» RECORDS TO PROCESS:
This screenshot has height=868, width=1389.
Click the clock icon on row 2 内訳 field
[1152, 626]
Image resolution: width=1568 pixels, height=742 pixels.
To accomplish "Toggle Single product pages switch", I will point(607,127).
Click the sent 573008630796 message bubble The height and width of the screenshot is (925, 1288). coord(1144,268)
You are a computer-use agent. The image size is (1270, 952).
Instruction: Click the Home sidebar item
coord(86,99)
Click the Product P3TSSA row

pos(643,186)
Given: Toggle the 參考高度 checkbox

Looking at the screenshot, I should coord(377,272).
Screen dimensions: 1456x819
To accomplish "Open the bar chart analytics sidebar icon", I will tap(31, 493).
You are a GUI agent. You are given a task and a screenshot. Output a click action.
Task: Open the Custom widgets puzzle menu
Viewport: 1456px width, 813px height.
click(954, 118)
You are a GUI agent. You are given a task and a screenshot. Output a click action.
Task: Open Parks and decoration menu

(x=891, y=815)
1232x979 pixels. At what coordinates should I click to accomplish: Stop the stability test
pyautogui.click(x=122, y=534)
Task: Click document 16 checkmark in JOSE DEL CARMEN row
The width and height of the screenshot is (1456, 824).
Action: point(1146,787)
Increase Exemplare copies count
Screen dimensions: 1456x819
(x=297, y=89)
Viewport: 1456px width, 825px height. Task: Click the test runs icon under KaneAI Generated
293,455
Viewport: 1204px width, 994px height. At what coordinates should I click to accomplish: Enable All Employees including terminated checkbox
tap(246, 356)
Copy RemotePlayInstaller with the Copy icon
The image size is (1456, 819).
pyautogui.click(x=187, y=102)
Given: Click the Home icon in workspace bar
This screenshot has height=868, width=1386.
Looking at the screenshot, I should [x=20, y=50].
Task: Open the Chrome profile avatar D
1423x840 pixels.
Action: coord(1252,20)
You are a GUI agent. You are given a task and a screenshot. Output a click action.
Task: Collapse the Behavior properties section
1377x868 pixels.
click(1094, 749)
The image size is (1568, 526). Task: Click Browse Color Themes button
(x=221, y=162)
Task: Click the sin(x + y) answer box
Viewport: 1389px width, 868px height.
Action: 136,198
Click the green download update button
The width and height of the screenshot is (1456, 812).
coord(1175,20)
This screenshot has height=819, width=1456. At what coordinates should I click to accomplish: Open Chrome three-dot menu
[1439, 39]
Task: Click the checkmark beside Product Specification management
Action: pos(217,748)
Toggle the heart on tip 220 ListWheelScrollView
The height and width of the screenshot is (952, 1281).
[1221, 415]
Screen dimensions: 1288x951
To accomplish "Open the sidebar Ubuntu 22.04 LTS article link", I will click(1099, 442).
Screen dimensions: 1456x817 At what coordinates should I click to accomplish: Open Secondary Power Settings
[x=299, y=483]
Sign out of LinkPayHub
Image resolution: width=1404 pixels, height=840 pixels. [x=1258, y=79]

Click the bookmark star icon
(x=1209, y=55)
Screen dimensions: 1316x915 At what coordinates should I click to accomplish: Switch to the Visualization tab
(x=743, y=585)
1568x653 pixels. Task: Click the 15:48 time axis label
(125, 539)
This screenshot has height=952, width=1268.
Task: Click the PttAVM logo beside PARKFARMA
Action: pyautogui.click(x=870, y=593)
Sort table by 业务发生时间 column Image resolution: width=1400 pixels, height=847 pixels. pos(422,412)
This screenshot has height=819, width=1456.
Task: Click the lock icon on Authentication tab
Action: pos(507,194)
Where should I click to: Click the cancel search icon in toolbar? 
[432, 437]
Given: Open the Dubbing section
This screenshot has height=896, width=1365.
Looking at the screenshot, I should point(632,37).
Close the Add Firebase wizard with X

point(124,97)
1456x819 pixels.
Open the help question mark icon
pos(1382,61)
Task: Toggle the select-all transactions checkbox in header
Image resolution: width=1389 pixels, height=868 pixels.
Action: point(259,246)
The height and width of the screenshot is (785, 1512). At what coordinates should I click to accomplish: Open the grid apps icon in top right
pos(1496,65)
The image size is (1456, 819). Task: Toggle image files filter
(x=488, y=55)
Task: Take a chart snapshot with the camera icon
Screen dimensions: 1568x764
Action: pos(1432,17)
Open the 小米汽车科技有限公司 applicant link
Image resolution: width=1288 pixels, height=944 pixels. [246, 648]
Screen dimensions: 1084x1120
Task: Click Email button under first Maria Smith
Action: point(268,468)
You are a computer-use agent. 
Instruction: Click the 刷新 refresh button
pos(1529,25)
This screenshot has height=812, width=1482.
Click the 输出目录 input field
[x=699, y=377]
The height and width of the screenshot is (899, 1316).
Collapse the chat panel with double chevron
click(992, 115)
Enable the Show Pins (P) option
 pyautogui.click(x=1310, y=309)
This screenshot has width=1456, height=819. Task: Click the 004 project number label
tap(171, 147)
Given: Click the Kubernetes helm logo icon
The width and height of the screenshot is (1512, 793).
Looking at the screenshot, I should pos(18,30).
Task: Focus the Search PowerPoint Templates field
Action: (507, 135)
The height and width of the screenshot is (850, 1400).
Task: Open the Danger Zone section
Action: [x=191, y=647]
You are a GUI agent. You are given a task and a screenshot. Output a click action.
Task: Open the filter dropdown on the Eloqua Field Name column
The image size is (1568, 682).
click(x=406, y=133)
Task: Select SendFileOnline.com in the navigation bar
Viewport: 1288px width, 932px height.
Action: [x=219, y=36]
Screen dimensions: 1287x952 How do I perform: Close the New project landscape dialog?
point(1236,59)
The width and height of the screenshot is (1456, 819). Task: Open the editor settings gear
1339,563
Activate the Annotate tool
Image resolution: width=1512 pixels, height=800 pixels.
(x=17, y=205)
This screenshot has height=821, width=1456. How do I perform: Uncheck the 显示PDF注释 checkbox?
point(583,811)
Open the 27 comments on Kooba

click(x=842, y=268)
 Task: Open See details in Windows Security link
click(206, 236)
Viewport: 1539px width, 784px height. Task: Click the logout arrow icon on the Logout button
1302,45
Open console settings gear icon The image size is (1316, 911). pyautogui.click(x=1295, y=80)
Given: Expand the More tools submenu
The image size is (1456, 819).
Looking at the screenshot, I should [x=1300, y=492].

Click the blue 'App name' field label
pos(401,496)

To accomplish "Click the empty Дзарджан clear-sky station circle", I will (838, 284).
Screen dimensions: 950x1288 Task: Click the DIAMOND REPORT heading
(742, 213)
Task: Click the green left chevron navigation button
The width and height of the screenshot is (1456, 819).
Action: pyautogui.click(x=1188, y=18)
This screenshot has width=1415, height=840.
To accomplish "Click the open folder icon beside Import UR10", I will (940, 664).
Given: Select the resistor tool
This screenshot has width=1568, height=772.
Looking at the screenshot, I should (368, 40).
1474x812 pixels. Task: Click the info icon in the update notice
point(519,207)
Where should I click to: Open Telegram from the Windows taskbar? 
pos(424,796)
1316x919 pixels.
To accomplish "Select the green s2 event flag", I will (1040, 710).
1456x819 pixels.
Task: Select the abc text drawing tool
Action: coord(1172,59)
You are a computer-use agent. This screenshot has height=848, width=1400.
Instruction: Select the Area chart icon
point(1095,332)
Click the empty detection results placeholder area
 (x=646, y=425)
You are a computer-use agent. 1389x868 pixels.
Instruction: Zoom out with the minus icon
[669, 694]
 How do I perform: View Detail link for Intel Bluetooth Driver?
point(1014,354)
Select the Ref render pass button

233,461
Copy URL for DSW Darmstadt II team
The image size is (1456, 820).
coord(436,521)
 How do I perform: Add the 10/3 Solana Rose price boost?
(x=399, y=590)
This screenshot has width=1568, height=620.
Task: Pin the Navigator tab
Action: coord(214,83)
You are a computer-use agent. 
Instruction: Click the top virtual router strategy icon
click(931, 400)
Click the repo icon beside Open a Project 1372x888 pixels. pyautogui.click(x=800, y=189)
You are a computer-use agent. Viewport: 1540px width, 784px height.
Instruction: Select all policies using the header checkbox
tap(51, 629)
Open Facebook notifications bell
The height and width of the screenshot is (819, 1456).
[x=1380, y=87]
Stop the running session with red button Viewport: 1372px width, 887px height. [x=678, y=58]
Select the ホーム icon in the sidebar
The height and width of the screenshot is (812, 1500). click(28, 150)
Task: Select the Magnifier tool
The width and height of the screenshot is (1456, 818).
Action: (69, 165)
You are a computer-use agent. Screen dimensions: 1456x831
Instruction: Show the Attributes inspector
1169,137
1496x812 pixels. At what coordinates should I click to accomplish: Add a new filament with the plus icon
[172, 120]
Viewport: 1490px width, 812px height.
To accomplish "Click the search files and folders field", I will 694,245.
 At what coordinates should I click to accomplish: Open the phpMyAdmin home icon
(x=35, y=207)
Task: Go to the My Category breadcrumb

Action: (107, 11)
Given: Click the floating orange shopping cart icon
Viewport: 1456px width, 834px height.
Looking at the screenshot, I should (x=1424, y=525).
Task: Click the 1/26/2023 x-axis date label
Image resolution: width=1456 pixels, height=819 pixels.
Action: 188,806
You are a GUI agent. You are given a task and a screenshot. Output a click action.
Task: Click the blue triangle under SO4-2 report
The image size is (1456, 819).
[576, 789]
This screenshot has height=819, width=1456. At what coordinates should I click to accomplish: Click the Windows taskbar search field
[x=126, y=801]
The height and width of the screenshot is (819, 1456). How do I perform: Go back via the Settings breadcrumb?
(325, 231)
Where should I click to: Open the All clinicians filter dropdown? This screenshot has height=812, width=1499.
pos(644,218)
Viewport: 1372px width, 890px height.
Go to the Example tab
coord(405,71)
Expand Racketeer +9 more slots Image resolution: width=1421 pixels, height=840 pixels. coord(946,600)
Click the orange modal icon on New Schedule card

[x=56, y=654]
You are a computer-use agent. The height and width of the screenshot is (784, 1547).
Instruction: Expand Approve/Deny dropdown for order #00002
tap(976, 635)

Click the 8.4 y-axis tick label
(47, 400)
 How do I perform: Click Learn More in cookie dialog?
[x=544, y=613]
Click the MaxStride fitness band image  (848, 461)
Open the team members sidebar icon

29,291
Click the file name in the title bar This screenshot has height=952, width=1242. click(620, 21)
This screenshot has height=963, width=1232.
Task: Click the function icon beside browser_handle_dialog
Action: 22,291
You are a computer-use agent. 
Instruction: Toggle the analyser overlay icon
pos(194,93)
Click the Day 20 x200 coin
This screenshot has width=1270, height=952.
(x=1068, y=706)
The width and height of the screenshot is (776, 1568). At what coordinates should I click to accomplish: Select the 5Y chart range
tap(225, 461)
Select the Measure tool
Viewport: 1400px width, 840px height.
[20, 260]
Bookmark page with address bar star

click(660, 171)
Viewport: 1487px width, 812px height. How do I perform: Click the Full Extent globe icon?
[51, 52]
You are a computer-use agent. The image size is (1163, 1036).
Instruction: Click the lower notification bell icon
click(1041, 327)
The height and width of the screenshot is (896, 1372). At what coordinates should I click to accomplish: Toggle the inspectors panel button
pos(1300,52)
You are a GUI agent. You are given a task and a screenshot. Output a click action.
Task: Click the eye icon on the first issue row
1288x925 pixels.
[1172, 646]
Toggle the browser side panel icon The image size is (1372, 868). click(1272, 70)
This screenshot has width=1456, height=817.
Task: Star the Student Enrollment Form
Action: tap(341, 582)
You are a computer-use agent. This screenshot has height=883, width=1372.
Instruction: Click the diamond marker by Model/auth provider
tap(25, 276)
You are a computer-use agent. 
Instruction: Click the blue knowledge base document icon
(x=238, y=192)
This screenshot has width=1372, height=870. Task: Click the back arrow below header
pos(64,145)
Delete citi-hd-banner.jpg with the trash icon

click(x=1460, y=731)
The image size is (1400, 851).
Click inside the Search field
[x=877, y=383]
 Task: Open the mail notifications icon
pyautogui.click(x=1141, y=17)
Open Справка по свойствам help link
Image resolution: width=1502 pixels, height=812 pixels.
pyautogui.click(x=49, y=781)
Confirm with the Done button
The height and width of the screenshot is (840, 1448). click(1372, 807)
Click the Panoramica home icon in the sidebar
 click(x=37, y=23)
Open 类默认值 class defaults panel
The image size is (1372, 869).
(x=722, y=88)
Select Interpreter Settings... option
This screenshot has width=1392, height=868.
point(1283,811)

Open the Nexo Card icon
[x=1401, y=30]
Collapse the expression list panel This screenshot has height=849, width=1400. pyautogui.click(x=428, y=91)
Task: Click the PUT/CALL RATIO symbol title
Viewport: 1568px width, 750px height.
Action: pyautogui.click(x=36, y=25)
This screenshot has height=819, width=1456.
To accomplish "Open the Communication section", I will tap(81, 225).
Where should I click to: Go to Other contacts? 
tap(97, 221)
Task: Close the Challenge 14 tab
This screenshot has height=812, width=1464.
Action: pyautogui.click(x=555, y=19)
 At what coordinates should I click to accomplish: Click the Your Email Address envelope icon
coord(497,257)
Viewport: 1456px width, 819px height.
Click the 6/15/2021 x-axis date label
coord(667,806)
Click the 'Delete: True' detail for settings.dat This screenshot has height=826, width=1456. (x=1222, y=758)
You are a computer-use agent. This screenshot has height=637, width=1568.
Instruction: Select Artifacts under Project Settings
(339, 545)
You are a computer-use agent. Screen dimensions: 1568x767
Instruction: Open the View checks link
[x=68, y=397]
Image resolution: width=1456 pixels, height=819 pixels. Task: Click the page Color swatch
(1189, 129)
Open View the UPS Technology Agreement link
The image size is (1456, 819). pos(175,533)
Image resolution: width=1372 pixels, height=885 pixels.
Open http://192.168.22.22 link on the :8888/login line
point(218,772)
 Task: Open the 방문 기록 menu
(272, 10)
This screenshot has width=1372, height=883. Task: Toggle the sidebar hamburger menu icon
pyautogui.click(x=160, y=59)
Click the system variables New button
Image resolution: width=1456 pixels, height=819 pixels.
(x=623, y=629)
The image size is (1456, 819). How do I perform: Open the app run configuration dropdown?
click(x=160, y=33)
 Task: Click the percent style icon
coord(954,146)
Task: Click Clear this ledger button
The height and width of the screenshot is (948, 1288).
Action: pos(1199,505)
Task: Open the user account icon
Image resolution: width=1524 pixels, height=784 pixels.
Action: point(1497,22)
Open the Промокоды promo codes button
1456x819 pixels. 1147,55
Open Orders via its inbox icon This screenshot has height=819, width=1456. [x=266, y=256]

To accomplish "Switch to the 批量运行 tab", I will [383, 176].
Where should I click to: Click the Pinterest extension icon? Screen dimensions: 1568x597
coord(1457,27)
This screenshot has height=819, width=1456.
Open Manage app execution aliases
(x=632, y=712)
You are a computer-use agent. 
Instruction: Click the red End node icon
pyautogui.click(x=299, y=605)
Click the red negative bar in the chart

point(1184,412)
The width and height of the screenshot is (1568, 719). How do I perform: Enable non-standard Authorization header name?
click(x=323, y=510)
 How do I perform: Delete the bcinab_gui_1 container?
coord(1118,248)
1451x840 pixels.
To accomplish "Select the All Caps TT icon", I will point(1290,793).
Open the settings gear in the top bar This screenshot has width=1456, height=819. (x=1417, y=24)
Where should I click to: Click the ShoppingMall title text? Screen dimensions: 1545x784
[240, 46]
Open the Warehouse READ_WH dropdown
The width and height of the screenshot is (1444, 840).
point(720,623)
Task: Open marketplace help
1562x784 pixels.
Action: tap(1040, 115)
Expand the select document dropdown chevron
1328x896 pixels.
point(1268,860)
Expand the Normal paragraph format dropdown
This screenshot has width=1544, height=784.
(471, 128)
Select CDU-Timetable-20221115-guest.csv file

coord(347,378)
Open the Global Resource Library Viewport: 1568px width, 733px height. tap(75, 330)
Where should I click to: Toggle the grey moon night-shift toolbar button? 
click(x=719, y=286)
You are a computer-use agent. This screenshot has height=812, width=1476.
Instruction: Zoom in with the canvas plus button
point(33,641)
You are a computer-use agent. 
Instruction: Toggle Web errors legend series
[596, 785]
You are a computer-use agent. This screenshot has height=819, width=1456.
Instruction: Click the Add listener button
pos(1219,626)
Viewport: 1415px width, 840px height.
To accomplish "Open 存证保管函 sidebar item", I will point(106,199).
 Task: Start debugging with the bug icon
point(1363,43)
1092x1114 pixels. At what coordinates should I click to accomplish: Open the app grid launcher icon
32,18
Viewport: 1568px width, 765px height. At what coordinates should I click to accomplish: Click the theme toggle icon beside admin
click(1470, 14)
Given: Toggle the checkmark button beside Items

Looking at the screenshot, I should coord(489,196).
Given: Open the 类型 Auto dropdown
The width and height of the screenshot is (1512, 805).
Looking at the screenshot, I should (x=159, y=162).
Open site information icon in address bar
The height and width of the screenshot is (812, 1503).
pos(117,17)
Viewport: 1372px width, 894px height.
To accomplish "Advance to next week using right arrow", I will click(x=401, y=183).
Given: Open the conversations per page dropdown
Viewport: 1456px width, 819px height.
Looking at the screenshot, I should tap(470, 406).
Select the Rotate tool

» ACTION ITEM: Where does the word "navigation" occur in the data? Copy every line that has it.

» RESPONSE AREA:
Task: Select SendFileOnline.com in the navigation bar
Task: Click the green left chevron navigation button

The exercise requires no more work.